[Cancelled] Comics & Storyboarding: Using Visuals to Help You and Your Students Better Communicate Complex Ideas

The Campus Writing and Speaking Program regrets to announce that the visit of Karen Head, Executive Director of the Naugle Communication Center at Georgia Tech, has been cancelled. Dr. Head’s workshop, “Comics & Storyboarding: Using Visuals to Help You and Your Students Better Communicate Complex Ideas,” will be rescheduled sometime during fall semester.

Comics & Storyboarding: Using Visuals to Help You and Your Students Better Communicate Complex Ideas

April 14th, 2-4pm, in room 129 of the 1911 Building

When you watch young children draw, they view the page as a space for an experience with time and narrative built in. They create scenes that, to quote Walt Whitman, “contain multitudes,” and are not concerned with a relationship between their drawings and reality.

Around second or third grade, many people stop drawing, especially in an academic environment. However, as Graphic Novelist, Cartoonist, and Educator, and 2019 MacArthur Fellow, Lynda Barry’s research has shown, drawing can help us analyze, evaluate, communicate, and clarify ideas. Barry has helped a wide range of audiences, from professors in natural sciences to graduate students in education to undergraduates studying agriculture, use drawing to make their research clearer and more engaging. This workshop will demonstrated how to use comic book style storyboarding to help you and your students more effectively communicate complex ideas and research to a wider audience.

Important Note: No artistic skills necessary.

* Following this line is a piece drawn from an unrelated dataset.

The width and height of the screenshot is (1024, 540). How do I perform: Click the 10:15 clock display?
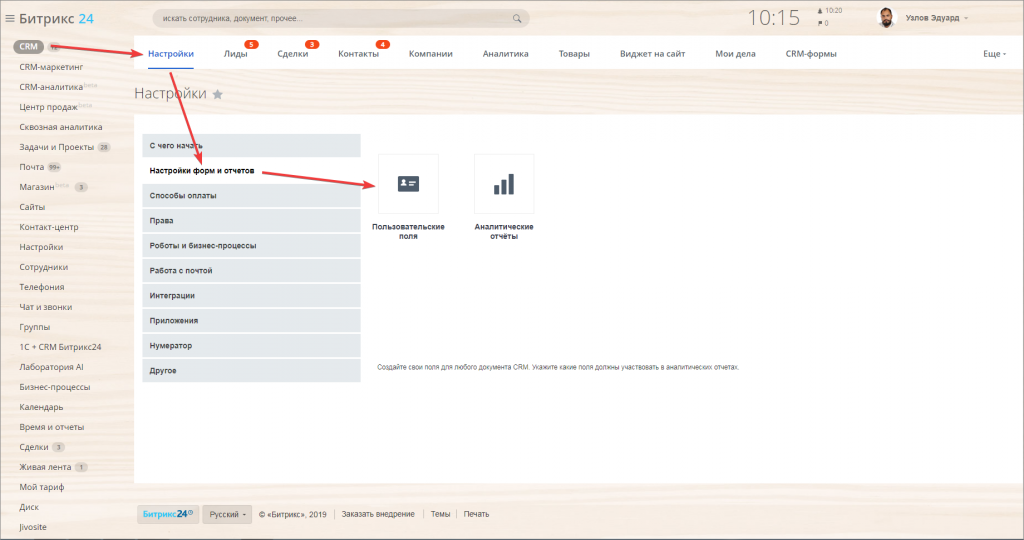(774, 18)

Karen Head, (Ph.D., U. Nebraska; M.A., U. Tennessee; B.A., Oglethorpe U., A.A., Dekalb C.) is Executive Director of the Naugle Communication Center as well as the Associate Chair and Associate Professor in the School of Literature, Media, and Communication. Since 2006, she has been a Visiting Scholar and Artist at Technische-Universität-Dortmund. Her research focuses on higher education rhetoric; sustainable and innovative pedagogical spaces; development and administration of writing centers; and creative writing. She was part of a team awarded a Gates Foundation grant to develop a MOOC on college writing, and has published widely about the experience, including in her book, Disrupt This!: MOOCs and the Promises of Technology (UPNE, 2017). She has published five books of poetry (including the newly released Lost on Purpose), exhibited acclaimed digital poetry projects, and won the 2010 Oxford International Women’s Festival Poetry Prize. In 2019 she won the Class of 1934 Outstanding Faculty Service Award, and in 2013, she won CETL/BP Junior Faculty Teaching Award.  She is the immediate past editor of Southern Discourse in the Center: A Journal of Multiliteracy and Innovation and the editor of Atlanta Review. Recently she was awarded a grant from the Waffle House Foundation to tour some of the Southeast’s poorest counties to talk to students about the arts and about pursuing higher education. As a humorous aside, she was also given the title of Waffle House Poet Laureate, a distinction that has received extensive media coverage, including in The Chronicle of Higher Education.